**WORK REQUIRED:** Set down every line from the one with "Where should I" to the end of the entries, both ends included, exactly as it reads and without pictures.

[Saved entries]
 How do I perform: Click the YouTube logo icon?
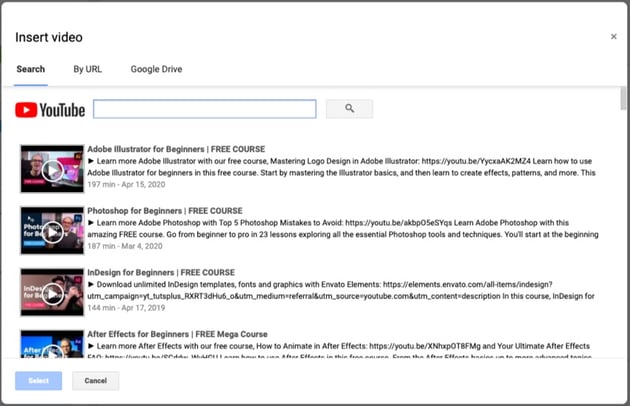pos(49,109)
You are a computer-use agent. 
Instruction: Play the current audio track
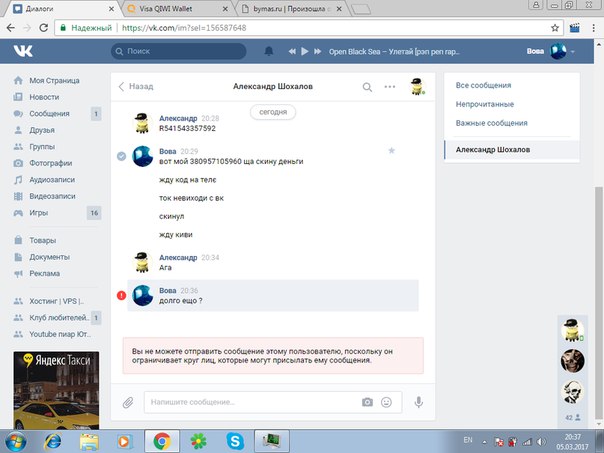292,50
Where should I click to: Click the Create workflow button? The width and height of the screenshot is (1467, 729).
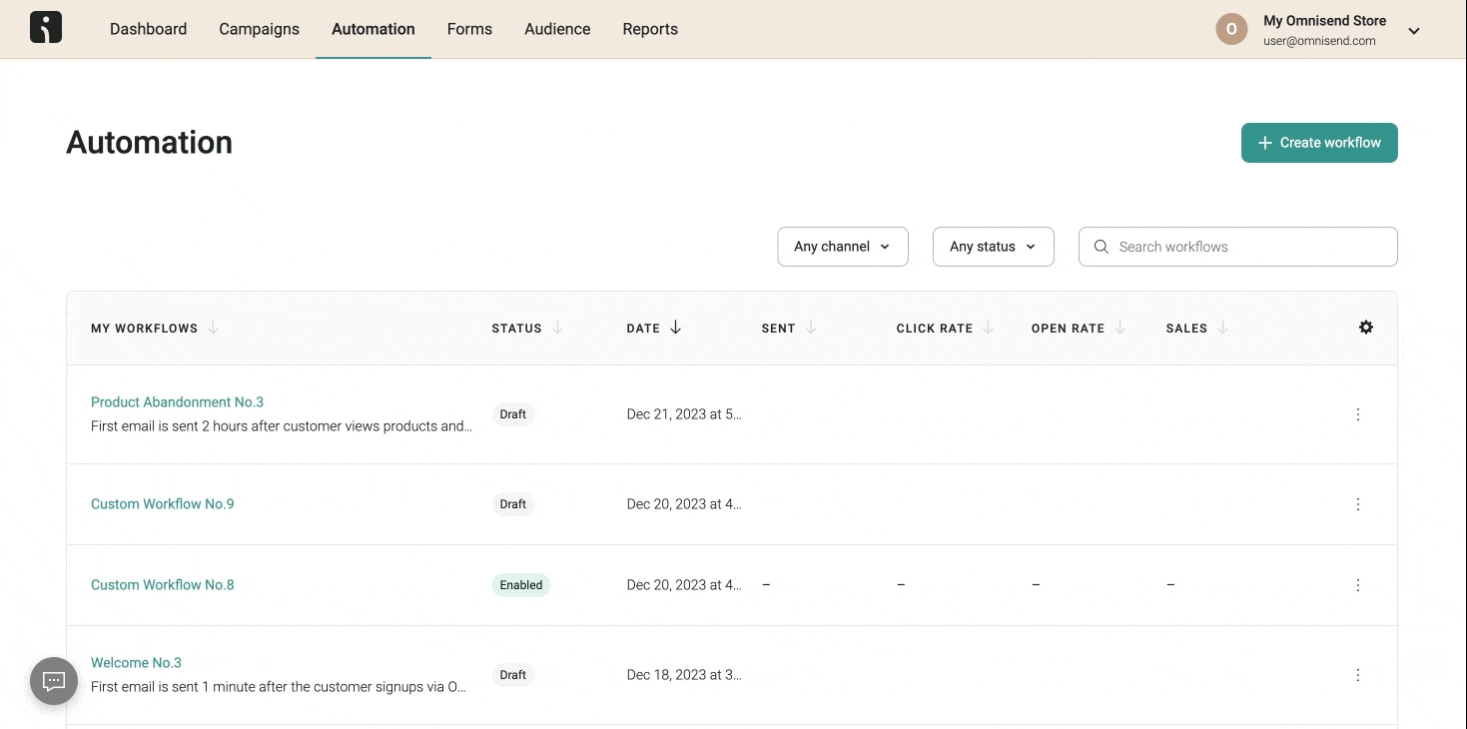point(1319,142)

**SOLUTION TO THIS TASK:**
Where should I click to: Click the Create workflow button? The width and height of the screenshot is (1467, 729).
point(1319,142)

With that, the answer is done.